Hero’s Bro: Are you offended by a pretty girl?
Hero: Offense? She has committed no offense. I offend. My very life is an offense. Perfect people do not belong in this house. Beautiful people do not belong in this house. This is a tomb. Fit only for the dead.
*****
“To speak up, to say what no one else would dare put into words, was a privilege of only the most elite.”
*****
Hero: I live here.
Grandma: No. You stay here. You don't live here. You live with that girl. In her laughter. In her sadness. In her shadow and light.
He only stared at her, wearing the room’s shadows like a crown…letting the minutes tick by until she was shifting from foot to foot and he could laugh at her show of discomfort. “You think to hurt me with the truth? I don’t feel pain, Miss Rakhee.” He leaned forward until the faint streaks of sun finally illuminated his features. “I’m made of stone. Broken stone.”
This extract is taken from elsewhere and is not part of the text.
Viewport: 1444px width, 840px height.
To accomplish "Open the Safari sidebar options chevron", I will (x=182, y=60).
The tears she’d resolved to stifle sprang to her eyes unbidden. Not because of the vicious network of scars and the sunken lid where his left eye should have been, but because of what was untouched: the perfect slope of his right cheek and the thick-lashed, mutinously angry brown eye were still absolutely gorgeous.
Half of Taj Ali Khan’s face was more handsome than the whole of many of the stars in Mumbai.
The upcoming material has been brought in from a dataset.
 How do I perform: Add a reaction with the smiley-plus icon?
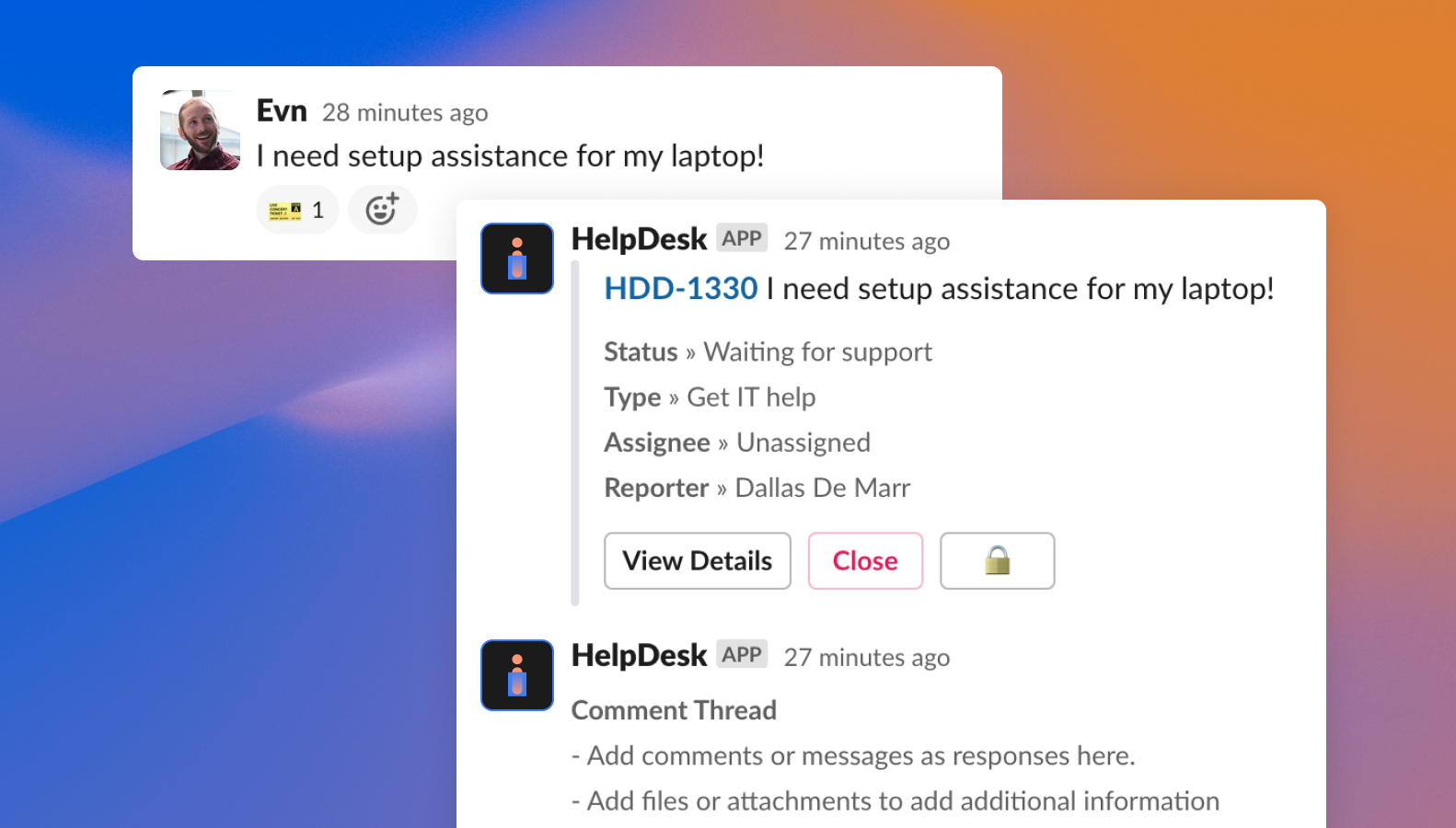click(382, 210)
And the other half reflected his soul.
Rocky backed up. Her feet hit the threshold and she nearly tumbled over the short divide. The raw sound of his laughter dared her to run…and assumed she would.
Everyone, since the moment she’d set foot in India, had expected her to turn tail and run. To give up and crawl back to the U.S. regretting the day she’d ever wanted to be a Bollywood star.
Fuck that noise.
He could play psycho lord of the manor all he wanted. He could cue up the music and do his Phantom of the Opera reveal a million times. She wasn’t going to run.